** GOAL OF THE EXERCISE **
The entries below should be transcribed exactly, every one of them.

====== THE RECORDS ======

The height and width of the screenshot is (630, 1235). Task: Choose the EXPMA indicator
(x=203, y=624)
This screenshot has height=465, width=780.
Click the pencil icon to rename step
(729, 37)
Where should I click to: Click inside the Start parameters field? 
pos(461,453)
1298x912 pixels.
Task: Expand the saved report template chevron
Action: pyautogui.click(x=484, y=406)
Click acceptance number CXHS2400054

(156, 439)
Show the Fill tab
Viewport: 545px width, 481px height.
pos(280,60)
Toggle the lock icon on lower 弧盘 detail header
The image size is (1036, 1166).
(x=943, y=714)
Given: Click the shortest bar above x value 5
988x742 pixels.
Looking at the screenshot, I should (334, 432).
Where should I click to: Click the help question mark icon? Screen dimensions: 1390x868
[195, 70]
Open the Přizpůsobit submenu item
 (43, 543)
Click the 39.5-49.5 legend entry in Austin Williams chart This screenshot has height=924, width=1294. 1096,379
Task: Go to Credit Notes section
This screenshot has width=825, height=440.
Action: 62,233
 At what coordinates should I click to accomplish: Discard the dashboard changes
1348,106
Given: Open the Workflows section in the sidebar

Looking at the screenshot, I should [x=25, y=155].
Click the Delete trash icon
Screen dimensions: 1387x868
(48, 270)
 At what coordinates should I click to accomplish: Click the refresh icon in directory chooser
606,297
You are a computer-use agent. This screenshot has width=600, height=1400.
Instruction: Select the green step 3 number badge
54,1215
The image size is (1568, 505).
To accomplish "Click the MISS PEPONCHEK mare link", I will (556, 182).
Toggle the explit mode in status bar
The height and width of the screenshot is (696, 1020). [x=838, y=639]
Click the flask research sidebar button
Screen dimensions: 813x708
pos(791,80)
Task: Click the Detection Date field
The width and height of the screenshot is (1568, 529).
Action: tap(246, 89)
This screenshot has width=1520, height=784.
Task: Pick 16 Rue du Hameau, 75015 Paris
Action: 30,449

======

** REPLY **
The height and width of the screenshot is (630, 1235). Task: Choose the EXPMA indicator
(x=203, y=624)
This screenshot has height=465, width=780.
Click the pencil icon to rename step
(729, 37)
Where should I click to: Click inside the Start parameters field? 
pos(461,453)
1298x912 pixels.
Task: Expand the saved report template chevron
Action: pyautogui.click(x=484, y=406)
Click acceptance number CXHS2400054

(156, 439)
Show the Fill tab
Viewport: 545px width, 481px height.
pos(280,60)
Toggle the lock icon on lower 弧盘 detail header
The image size is (1036, 1166).
(x=943, y=714)
Given: Click the shortest bar above x value 5
988x742 pixels.
Looking at the screenshot, I should (334, 432).
Where should I click to: Click the help question mark icon? Screen dimensions: 1390x868
[195, 70]
Open the Přizpůsobit submenu item
 (43, 543)
Click the 39.5-49.5 legend entry in Austin Williams chart This screenshot has height=924, width=1294. 1096,379
Task: Go to Credit Notes section
This screenshot has width=825, height=440.
Action: 62,233
 At what coordinates should I click to accomplish: Discard the dashboard changes
1348,106
Given: Open the Workflows section in the sidebar

Looking at the screenshot, I should [x=25, y=155].
Click the Delete trash icon
Screen dimensions: 1387x868
(48, 270)
 At what coordinates should I click to accomplish: Click the refresh icon in directory chooser
606,297
You are a computer-use agent. This screenshot has width=600, height=1400.
Instruction: Select the green step 3 number badge
54,1215
The image size is (1568, 505).
To accomplish "Click the MISS PEPONCHEK mare link", I will (556, 182).
Toggle the explit mode in status bar
The height and width of the screenshot is (696, 1020). [x=838, y=639]
Click the flask research sidebar button
Screen dimensions: 813x708
pos(791,80)
Task: Click the Detection Date field
The width and height of the screenshot is (1568, 529).
Action: tap(246, 89)
This screenshot has width=1520, height=784.
Task: Pick 16 Rue du Hameau, 75015 Paris
Action: 30,449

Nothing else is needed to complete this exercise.